Data shown
******************************

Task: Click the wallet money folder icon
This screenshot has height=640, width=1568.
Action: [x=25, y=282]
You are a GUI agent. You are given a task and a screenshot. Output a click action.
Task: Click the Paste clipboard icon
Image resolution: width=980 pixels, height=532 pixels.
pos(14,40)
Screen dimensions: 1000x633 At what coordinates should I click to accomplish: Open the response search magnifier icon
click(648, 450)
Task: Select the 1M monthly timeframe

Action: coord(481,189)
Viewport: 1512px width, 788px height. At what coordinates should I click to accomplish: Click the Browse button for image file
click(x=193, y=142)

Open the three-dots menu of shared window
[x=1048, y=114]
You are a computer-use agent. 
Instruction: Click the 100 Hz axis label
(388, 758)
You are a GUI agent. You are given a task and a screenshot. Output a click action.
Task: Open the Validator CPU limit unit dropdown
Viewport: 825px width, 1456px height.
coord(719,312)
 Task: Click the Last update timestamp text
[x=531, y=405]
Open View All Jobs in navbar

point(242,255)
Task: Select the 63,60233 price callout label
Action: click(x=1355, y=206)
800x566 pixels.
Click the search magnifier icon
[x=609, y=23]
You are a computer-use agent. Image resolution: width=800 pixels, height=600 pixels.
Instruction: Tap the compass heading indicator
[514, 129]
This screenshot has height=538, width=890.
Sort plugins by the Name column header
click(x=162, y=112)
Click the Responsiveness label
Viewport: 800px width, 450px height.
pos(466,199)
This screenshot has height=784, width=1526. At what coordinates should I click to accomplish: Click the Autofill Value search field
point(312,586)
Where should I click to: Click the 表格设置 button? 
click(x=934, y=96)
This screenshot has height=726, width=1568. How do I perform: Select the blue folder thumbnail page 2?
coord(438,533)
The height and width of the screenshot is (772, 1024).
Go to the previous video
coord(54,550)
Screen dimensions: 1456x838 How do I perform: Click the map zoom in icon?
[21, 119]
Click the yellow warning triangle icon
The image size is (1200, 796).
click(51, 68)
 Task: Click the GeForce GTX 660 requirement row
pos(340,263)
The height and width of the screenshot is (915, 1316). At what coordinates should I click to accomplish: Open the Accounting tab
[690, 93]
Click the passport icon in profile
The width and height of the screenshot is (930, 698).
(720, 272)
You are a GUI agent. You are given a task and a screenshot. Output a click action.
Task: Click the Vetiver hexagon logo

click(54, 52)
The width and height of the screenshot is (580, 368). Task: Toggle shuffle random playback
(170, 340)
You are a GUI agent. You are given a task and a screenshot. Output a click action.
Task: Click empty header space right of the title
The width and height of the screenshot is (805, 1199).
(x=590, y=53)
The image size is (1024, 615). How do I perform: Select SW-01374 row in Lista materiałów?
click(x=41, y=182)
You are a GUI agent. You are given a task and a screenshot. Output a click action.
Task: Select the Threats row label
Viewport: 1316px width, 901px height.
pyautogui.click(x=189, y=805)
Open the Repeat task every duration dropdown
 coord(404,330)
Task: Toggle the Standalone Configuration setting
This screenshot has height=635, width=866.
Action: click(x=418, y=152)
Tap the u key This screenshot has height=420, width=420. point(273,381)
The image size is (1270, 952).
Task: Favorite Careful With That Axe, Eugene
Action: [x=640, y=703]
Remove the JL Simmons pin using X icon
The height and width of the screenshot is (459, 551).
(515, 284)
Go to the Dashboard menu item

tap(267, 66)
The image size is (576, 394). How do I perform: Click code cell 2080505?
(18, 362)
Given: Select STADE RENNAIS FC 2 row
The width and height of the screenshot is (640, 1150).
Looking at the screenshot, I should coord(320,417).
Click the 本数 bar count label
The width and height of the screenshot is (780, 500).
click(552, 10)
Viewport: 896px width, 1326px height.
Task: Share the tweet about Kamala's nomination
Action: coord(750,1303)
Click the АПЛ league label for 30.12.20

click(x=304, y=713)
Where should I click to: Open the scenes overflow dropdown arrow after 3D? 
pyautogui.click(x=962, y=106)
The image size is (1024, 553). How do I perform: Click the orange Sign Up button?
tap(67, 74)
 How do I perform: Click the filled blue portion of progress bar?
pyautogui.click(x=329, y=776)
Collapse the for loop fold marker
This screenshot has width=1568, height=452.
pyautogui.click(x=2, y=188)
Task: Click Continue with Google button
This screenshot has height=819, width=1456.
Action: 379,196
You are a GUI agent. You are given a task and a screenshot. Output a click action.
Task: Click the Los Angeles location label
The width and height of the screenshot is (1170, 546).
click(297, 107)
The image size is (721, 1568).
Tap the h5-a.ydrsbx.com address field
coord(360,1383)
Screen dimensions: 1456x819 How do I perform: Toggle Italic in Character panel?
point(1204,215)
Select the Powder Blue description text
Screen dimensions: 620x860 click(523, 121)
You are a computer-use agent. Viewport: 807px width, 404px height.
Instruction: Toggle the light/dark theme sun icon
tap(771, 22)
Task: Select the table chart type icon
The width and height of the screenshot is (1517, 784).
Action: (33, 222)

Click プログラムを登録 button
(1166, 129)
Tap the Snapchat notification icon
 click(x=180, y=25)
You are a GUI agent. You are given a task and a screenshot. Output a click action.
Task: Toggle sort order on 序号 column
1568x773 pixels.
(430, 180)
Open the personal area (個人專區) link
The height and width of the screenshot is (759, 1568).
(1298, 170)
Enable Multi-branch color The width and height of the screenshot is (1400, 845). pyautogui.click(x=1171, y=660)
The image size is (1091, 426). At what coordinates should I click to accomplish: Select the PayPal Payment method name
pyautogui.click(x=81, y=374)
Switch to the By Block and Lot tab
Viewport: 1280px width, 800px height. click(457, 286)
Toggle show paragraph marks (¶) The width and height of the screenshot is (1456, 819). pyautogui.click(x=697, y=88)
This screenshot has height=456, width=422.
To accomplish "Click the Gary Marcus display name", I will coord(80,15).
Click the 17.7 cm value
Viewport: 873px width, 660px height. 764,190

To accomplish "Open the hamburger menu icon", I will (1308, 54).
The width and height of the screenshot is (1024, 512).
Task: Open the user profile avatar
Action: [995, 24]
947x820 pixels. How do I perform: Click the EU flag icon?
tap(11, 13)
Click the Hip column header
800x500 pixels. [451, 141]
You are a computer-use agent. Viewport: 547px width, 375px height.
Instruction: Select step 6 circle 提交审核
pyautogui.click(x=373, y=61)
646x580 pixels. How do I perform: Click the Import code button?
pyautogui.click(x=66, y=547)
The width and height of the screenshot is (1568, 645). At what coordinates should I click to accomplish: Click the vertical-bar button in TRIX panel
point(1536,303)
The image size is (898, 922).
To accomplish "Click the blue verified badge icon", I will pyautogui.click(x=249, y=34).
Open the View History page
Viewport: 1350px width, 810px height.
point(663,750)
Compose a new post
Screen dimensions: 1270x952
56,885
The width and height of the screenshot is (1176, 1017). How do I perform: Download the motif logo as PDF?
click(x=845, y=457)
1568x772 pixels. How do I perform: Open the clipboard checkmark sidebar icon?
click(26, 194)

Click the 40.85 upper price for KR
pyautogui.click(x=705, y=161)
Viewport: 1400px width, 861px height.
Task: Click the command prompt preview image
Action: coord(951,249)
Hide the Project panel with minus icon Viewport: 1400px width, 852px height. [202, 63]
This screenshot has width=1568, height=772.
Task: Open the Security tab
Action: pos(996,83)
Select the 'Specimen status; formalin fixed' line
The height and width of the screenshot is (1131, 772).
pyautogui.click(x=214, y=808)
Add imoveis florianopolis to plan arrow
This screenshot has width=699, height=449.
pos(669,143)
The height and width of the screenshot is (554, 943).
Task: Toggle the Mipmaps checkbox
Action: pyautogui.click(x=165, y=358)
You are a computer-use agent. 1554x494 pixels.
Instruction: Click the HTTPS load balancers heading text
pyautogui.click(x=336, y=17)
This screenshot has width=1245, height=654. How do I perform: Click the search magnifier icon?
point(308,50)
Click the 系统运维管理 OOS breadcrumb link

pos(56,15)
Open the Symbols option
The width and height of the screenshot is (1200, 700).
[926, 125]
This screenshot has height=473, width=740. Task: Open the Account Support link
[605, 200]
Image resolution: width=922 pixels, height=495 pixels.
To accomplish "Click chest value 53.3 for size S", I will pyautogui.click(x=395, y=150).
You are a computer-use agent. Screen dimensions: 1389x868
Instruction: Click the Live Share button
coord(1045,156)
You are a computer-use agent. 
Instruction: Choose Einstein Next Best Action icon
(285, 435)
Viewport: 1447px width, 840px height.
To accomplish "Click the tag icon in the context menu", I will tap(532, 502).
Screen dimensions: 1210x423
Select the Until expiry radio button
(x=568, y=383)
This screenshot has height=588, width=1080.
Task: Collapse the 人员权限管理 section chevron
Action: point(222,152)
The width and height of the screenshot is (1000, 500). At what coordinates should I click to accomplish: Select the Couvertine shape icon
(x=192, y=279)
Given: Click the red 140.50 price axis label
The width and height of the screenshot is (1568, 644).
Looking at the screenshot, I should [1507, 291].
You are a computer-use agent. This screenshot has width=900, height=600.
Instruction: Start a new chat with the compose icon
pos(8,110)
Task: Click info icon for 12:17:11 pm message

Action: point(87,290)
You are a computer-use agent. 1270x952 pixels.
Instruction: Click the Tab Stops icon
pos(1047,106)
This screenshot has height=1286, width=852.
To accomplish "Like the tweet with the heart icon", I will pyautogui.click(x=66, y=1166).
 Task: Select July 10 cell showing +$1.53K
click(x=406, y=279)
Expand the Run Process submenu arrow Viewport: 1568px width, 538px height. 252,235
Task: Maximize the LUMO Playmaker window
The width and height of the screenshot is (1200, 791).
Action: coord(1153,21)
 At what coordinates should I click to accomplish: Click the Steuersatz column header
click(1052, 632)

******************************

Your objective
Can you write out the data above from the line with "Task: Toggle the Standalone" to the line with "pyautogui.click(x=2, y=188)", including both of those lines, reproducing each one verbatim?

Exercise solution
Task: Toggle the Standalone Configuration setting
This screenshot has height=635, width=866.
Action: click(x=418, y=152)
Tap the u key This screenshot has height=420, width=420. point(273,381)
The image size is (1270, 952).
Task: Favorite Careful With That Axe, Eugene
Action: [x=640, y=703]
Remove the JL Simmons pin using X icon
The height and width of the screenshot is (459, 551).
(515, 284)
Go to the Dashboard menu item

tap(267, 66)
The image size is (576, 394). How do I perform: Click code cell 2080505?
(18, 362)
Given: Select STADE RENNAIS FC 2 row
The width and height of the screenshot is (640, 1150).
Looking at the screenshot, I should coord(320,417).
Click the 本数 bar count label
The width and height of the screenshot is (780, 500).
click(552, 10)
Viewport: 896px width, 1326px height.
Task: Share the tweet about Kamala's nomination
Action: coord(750,1303)
Click the АПЛ league label for 30.12.20

click(x=304, y=713)
Where should I click to: Open the scenes overflow dropdown arrow after 3D? 
pyautogui.click(x=962, y=106)
The image size is (1024, 553). How do I perform: Click the orange Sign Up button?
tap(67, 74)
 How do I perform: Click the filled blue portion of progress bar?
pyautogui.click(x=329, y=776)
Collapse the for loop fold marker
This screenshot has width=1568, height=452.
pyautogui.click(x=2, y=188)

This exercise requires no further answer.